Reproduce the data word for word, starting at its first line and ending at the line that contains "Action: [225, 386]", with both of those lines included.

* [Extracted entries]
※ ※ ※
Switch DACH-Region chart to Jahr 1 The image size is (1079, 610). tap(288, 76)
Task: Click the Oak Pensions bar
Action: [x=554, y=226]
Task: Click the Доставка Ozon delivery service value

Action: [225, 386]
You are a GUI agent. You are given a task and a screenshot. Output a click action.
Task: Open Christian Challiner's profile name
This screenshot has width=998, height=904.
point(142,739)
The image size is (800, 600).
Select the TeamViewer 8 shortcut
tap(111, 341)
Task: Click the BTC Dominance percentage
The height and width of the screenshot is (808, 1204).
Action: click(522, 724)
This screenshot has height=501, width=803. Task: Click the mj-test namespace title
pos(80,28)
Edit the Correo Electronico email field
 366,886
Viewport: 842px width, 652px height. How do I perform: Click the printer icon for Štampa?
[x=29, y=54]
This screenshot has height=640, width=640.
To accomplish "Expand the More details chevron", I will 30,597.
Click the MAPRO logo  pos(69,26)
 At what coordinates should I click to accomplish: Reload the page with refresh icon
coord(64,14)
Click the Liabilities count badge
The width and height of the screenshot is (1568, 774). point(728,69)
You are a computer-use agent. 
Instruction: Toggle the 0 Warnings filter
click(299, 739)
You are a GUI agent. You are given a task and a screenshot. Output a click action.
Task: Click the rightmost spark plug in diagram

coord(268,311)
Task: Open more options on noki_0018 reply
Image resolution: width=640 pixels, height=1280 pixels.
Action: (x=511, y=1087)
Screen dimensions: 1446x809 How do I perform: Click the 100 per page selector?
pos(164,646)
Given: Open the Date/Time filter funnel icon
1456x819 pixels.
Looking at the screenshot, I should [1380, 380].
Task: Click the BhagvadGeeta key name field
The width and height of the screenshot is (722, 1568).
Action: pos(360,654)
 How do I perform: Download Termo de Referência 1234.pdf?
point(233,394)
※ ※ ※
* [Solution to the exercise]
Switch DACH-Region chart to Jahr 1 The image size is (1079, 610). tap(288, 76)
Task: Click the Oak Pensions bar
Action: [x=554, y=226]
Task: Click the Доставка Ozon delivery service value

Action: [225, 386]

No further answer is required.